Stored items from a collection

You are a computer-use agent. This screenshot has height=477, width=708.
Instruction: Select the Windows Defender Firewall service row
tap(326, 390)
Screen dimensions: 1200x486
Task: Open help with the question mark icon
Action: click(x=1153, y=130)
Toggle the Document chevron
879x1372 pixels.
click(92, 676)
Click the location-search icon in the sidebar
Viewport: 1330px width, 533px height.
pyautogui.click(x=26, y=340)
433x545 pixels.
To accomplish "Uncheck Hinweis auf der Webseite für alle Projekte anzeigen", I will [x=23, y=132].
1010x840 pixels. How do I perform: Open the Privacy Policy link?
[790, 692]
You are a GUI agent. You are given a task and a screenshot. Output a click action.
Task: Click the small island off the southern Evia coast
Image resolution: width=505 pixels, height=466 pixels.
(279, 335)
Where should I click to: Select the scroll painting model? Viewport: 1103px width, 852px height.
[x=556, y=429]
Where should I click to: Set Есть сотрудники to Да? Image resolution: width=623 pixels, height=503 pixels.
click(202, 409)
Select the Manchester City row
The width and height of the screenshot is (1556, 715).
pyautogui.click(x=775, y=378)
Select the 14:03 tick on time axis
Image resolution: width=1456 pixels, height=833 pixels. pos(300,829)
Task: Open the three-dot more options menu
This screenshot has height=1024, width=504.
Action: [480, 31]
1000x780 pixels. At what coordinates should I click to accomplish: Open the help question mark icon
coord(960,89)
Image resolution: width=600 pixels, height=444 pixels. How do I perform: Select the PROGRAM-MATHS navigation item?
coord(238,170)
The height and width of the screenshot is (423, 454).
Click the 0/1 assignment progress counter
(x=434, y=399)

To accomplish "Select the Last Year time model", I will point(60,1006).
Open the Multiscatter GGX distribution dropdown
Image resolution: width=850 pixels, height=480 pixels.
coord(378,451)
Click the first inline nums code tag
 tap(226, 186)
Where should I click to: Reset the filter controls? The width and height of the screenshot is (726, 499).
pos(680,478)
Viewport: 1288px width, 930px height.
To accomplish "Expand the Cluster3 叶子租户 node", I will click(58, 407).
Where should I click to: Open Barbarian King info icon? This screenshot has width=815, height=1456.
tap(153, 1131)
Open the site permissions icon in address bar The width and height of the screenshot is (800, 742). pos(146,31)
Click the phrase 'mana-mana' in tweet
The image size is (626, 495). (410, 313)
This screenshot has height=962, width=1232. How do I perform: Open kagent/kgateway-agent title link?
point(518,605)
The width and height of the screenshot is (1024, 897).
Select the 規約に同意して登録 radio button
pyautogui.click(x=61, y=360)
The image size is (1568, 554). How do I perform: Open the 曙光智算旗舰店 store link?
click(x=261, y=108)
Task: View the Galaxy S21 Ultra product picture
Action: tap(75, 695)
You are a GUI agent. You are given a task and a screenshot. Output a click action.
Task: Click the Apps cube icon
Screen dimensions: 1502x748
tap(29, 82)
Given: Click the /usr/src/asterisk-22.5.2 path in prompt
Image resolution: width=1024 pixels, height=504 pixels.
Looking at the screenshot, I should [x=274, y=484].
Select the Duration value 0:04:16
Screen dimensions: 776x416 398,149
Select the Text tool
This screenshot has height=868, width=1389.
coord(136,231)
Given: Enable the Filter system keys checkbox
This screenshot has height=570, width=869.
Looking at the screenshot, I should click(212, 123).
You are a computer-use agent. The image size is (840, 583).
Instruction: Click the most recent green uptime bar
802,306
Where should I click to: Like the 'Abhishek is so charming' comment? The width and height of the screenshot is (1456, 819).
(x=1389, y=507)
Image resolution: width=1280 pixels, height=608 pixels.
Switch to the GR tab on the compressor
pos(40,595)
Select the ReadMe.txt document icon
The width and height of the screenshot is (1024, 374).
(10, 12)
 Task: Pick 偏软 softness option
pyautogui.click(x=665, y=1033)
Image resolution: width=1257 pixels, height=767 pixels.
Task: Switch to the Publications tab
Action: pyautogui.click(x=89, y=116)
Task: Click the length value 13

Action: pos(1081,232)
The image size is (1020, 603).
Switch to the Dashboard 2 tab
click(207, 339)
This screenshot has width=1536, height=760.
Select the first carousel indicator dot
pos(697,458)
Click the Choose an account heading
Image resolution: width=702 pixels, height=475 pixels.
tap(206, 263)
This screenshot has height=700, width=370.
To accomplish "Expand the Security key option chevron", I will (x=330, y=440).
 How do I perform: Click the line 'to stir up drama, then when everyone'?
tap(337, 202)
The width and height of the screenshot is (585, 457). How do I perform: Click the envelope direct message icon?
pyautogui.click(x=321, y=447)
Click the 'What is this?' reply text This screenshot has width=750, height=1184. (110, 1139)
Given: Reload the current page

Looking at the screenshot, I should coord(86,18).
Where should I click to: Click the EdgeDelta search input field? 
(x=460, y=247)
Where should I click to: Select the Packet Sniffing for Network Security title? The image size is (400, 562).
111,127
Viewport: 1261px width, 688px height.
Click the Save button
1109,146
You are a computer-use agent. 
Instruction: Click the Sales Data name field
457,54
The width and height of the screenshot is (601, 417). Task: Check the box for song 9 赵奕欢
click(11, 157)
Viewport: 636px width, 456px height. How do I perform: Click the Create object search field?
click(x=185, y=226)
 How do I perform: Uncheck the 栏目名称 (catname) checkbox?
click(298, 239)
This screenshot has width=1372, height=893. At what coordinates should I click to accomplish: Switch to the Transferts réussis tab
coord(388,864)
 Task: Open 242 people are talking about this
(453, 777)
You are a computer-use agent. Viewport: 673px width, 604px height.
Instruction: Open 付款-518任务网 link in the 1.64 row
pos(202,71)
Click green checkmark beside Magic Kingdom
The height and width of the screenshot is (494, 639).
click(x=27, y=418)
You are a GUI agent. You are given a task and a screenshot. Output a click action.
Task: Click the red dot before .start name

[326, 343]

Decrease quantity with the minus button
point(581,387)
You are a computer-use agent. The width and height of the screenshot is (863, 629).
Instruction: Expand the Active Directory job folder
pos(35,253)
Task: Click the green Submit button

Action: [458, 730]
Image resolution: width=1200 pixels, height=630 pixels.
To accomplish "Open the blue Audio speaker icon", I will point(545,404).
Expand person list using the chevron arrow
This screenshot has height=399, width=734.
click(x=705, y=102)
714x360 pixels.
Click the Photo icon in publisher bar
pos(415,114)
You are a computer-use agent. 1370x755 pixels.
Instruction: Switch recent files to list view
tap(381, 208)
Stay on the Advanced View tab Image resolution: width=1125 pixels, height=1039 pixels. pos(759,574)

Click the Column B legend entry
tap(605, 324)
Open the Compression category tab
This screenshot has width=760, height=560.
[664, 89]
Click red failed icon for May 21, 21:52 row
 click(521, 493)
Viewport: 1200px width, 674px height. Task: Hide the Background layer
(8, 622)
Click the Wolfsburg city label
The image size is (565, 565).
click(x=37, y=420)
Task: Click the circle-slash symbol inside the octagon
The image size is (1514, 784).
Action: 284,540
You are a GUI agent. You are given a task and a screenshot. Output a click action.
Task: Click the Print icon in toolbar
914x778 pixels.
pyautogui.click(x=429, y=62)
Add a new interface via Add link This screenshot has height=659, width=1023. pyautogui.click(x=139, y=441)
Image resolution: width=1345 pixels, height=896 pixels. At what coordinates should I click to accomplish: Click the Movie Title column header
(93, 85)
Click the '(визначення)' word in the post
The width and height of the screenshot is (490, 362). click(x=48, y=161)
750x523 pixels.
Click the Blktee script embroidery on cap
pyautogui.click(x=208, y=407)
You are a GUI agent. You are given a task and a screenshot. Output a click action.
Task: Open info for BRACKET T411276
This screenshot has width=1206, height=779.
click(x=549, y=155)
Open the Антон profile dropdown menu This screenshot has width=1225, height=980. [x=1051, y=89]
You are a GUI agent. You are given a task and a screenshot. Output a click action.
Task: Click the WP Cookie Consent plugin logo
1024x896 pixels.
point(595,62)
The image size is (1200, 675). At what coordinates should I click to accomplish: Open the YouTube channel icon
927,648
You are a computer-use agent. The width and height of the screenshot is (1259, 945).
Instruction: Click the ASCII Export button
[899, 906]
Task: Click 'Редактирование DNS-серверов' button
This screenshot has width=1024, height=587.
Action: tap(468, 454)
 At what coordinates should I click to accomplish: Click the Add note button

--- ABOUT THIS EXERCISE ---
Your response should be made up of the lines in the data that contain the word "dropdown".

--- ANSWER SPACE ---
Open the Multiscatter GGX distribution dropdown
Open the Антон profile dropdown menu This screenshot has width=1225, height=980. [x=1051, y=89]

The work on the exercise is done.